### EXTRACTED TEXT
--- Start ---

- L-R: Matlock, Scabies, New, Vicious

Background information
- Origin: London, England
- Genres: Punk rock
- Years active: 1978
- Past members: Sid Vicious Glen Matlock Steve New Rat Scabies Nancy Spungen

= Vicious White Kids =

English punk rock band (1978)

Vicious White Kids were an English punk rock band from London that formed for only one concert on 15 August 1978, staged at the Electric Ballroom in London. The former bassist of Sex Pistols, Sid Vicious, was the lead singer. It was his final concert in England, as he died of a heroin overdose the following February.

Recordings of the concert, which included covers of Frank Sinatra's "My Way" and the Stooges' "I Wanna Be Your Dog", have been released multiple times: in 1991 on DeLorean Records, in 1993 on Receiver Records, in 2002 on Castle Records, and in 2007 on Sanctuary Records. The 2007 release includes an interview with Matlock and Scabies.

==Formation==

Vicious was due to fly to New York City and needed money, so after bumping into ex-Pistol Glen Matlock one day, he decided to play a gig with him. Matlock, who Vicious had replaced in the Sex Pistols, saw it as an opportunity "to show there was no animosity" between them, he later commented. Matlock recruited his Rich Kids bandmate Stella Nova on guitar, and the Damned's Rat Scabies completed the line up on drums. Vicious' girlfriend Nancy Spungen sang backing vocals, but after hearing her at rehearsals, Matlock made sure her microphone was not plugged in on the night of the gig. The name of the band came from an amalgamation of Sid Vicious, the Rich Kids and Rat Scabies' part-time outfit the White Cats.

== Music Style ==
The Vicious White Kids are described as heavy punk rock, much like Matlock and Vicious' former band, the Sex Pistols.

--- End ---

### PROVIDED INFORMATION
--- Start ---

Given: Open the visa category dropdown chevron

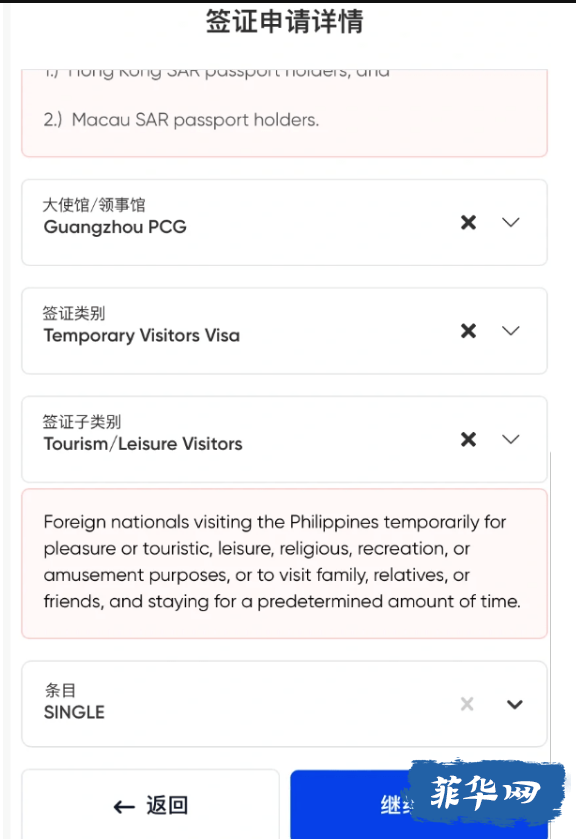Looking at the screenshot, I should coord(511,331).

--- End ---
--- Start ---

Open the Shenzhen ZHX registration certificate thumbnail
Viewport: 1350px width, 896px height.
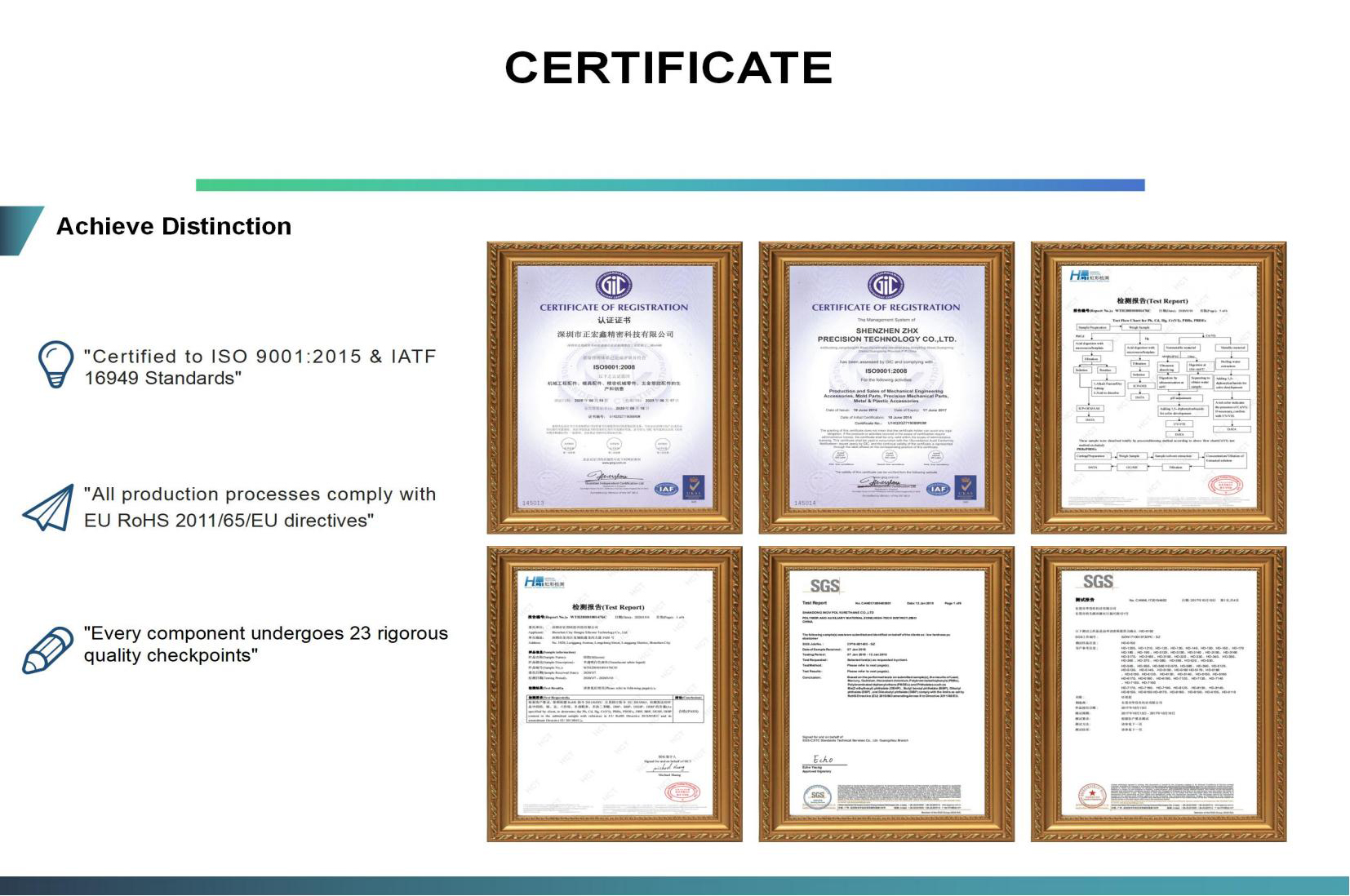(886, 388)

--- End ---

### WRITTEN PROBLEM 1
Answer these from the text on Vicious White Kids:
(a) At which venue was the band's one concert staged?
(b) Which release of the concert recordings includes an interview with Matlock and Scabies?
(c) Who sang backing vocals in the band?
### WRITTEN PROBLEM 2
Carry on the text about Vicious White Kids from where it stops.

### RESPONSE 1
(a) The Electric Ballroom in London.
(b) The 2007 release on Sanctuary Records.
(c) Nancy Spungen, Vicious' girlfriend.

### RESPONSE 2
== Vicious White Kids; Live at the Electric Ballroom ==
The band performed in the Camden Electric Ballroom, a two-storey concert venue in Camden Town, London, England.

The Vicious White Kids performed several cover songs by musicians and bands such as the Stooges, Ramones, Frank Sinatra, and the New York Dolls. They also performed the controversial Sex Pistols song "Belsen Was a Gas".

Other songs performed by the band during their concert included "Chatterbox" by the New York Dolls, "Tight Pants" by Iggy and the Stooges, Frank Sinatra's “My Way”, Eddie Cochran's “C'mon Everybody” and “Somethin' Else”, and Dave Berry's "Don't Give Me No Lip". The Vicious White Kids also performed “I Wanna Be Your Dog” by the Stooges and “(I'm Not Your) Steppin' Stone” by the Monkees.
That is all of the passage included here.